What is expected
Turn the rows below into a Markdown table with the columns No. and Line. Give each nonblank line its own numbered entry and leave out the blank lines.

Exercise inputs
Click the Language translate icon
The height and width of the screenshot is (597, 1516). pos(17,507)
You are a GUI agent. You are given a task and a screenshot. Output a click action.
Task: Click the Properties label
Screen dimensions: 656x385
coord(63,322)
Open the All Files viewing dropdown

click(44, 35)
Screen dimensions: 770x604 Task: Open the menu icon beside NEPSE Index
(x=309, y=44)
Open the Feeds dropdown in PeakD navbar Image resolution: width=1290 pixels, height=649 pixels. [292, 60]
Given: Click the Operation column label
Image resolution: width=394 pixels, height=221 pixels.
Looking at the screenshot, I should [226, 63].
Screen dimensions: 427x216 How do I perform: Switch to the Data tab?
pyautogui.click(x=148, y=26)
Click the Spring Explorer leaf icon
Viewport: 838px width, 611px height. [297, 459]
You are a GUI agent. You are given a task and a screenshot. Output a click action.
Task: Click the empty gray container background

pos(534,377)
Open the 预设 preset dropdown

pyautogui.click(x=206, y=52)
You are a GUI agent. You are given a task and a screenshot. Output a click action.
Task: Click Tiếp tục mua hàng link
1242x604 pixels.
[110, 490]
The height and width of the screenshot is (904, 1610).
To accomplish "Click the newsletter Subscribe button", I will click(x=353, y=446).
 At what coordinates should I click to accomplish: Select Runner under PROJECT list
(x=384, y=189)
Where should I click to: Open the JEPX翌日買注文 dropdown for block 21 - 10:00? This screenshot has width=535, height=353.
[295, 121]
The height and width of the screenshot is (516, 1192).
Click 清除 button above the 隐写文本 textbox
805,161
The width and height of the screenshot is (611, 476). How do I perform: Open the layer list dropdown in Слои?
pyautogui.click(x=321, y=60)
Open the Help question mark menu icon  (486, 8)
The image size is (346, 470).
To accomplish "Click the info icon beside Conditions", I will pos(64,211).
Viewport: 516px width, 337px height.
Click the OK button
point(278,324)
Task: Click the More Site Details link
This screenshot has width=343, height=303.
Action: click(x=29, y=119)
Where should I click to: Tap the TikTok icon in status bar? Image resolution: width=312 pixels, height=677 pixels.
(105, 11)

Written answer
| No. | Line |
|---|---|
| 1 | Click the Language translate icon |
| 2 | The height and width of the screenshot is (597, 1516). pos(17,507) |
| 3 | You are a GUI agent. You are given a task and a screenshot. Output a click action. |
| 4 | Task: Click the Properties label |
| 5 | Screen dimensions: 656x385 |
| 6 | coord(63,322) |
| 7 | Open the All Files viewing dropdown |
| 8 | click(44, 35) |
| 9 | Screen dimensions: 770x604 Task: Open the menu icon beside NEPSE Index |
| 10 | (x=309, y=44) |
| 11 | Open the Feeds dropdown in PeakD navbar Image resolution: width=1290 pixels, height=649 pixels. [292, 60] |
| 12 | Given: Click the Operation column label |
| 13 | Image resolution: width=394 pixels, height=221 pixels. |
| 14 | Looking at the screenshot, I should [226, 63]. |
| 15 | Screen dimensions: 427x216 How do I perform: Switch to the Data tab? |
| 16 | pyautogui.click(x=148, y=26) |
| 17 | Click the Spring Explorer leaf icon |
| 18 | Viewport: 838px width, 611px height. [297, 459] |
| 19 | You are a GUI agent. You are given a task and a screenshot. Output a click action. |
| 20 | Task: Click the empty gray container background |
| 21 | pos(534,377) |
| 22 | Open the 预设 preset dropdown |
| 23 | pyautogui.click(x=206, y=52) |
| 24 | You are a GUI agent. You are given a task and a screenshot. Output a click action. |
| 25 | Task: Click Tiếp tục mua hàng link |
| 26 | 1242x604 pixels. |
| 27 | [110, 490] |
| 28 | The height and width of the screenshot is (904, 1610). |
| 29 | To accomplish "Click the newsletter Subscribe button", I will click(x=353, y=446). |
| 30 |  At what coordinates should I click to accomplish: Select Runner under PROJECT list |
| 31 | (x=384, y=189) |
| 32 | Where should I click to: Open the JEPX翌日買注文 dropdown for block 21 - 10:00? This screenshot has width=535, height=353. |
| 33 | [295, 121] |
| 34 | The height and width of the screenshot is (516, 1192). |
| 35 | Click 清除 button above the 隐写文本 textbox |
| 36 | 805,161 |
| 37 | The width and height of the screenshot is (611, 476). How do I perform: Open the layer list dropdown in Слои? |
| 38 | pyautogui.click(x=321, y=60) |
| 39 | Open the Help question mark menu icon  (486, 8) |
| 40 | The image size is (346, 470). |
| 41 | To accomplish "Click the info icon beside Conditions", I will pos(64,211). |
| 42 | Viewport: 516px width, 337px height. |
| 43 | Click the OK button |
| 44 | point(278,324) |
| 45 | Task: Click the More Site Details link |
| 46 | This screenshot has width=343, height=303. |
| 47 | Action: click(x=29, y=119) |
| 48 | Where should I click to: Tap the TikTok icon in status bar? Image resolution: width=312 pixels, height=677 pixels. |
| 49 | (105, 11) |